Dubbed “the Jersey Devil” by the brewery, “Scott and Drew’s Strange Brew” is a Belgian strong dark ale, and with the mere title of that style of brewing, you immediately have a decent idea of what you’re getting yourself into. This magical combination of ingredients, including yeast, hops, sugars, malt, and of course, water, packs a punch like you would not believe. The beer pours a dark, opaque brown color, and while there was not much of a tall head, there was a bit of lacing left behind on the inside of the glass.

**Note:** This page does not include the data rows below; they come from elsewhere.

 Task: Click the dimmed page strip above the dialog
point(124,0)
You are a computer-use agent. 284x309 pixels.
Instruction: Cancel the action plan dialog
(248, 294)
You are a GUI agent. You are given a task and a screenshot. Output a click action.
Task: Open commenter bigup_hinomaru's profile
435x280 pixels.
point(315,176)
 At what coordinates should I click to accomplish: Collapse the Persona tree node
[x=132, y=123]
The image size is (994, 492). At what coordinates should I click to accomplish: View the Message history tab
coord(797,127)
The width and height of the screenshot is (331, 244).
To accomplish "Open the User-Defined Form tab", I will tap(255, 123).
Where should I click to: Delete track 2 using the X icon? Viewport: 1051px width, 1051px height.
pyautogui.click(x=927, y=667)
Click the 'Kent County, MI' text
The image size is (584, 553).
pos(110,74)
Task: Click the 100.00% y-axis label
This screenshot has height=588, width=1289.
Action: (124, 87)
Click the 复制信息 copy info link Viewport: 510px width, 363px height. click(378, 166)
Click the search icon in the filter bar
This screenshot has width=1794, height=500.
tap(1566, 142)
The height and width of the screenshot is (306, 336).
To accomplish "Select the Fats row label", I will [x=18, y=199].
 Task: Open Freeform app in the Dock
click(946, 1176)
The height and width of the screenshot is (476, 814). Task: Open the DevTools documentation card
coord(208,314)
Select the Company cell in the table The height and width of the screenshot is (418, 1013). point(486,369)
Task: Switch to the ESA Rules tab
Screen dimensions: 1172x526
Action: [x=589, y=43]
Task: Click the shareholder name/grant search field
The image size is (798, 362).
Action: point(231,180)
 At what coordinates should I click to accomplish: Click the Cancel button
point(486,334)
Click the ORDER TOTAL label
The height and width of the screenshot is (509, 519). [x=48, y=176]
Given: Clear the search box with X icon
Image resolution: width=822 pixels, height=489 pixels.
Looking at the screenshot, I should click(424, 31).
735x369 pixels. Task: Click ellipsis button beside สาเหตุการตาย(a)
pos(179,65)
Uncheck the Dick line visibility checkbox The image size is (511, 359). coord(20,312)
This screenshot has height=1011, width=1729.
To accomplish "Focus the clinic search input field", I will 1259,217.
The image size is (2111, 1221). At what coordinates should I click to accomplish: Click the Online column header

The carbonation level was befuddling to me, as at points it seemed non-existent, and at others, the bubbles masked the general smoothness of the brew. It took me a good couple hours to go through this 22-ounce bottle of goodness, and finishing it without passing out was no small task. Belgian quads are characterized by a considerably high alcohol content. While they can have a boozy quality, they typically lack the heaviness of a porter or stout, and in that, their smoothness is their most devilish aspect.
This bottle from which I drank has a story, as far as its alcohol content and very existence are concerned. Andrew reported to me that the yeast died at one point before the brewing process was completed, and that, perhaps luckily, brought the expected alcohol content down from 12-13% to about 10.5%. At another point, the eyes involved averted from the boiling keg, allowing it to boil over, risking the life of the batch. Fortunately, the brew was quickly saved, and this outstanding homebrew was able to see the light of day.
Hints of caramel, a sugary sweetness, and a muted, but still present hop profile stay true to the gamut of characteristics that make up the Belgian quad. An accommodating style for the cooler and colder months, its high alcohol-by-volume will warm your insides, and tickle your senses (or dull them, depending on your tolerance).
Andrew and Scott went the extra mile and had a label made, employing the services of our friend and graphic artist extraordinaire Natalie Tal. An incredible artist, Natalie nailed their likenesses against a “mad scientist” setting for the label. Natalie created the logo for The No Seatbelt Blog, as well as the graphic for the “…Goes to The Movies” section of my website, with more to come. More of her outstanding work can be found on her Instagram account at @noodlejersey, and on her personal website nataliejane.carbonmade.com. Check out her doodles, sketches and full-color designs.
A beer this powerful, from a bottle this large is best shared with a friend, and enjoyed slowly. I’m a big fan of this one, and I knew that I would be, as the Belgian style of brewing is second to none in my book. Cheers!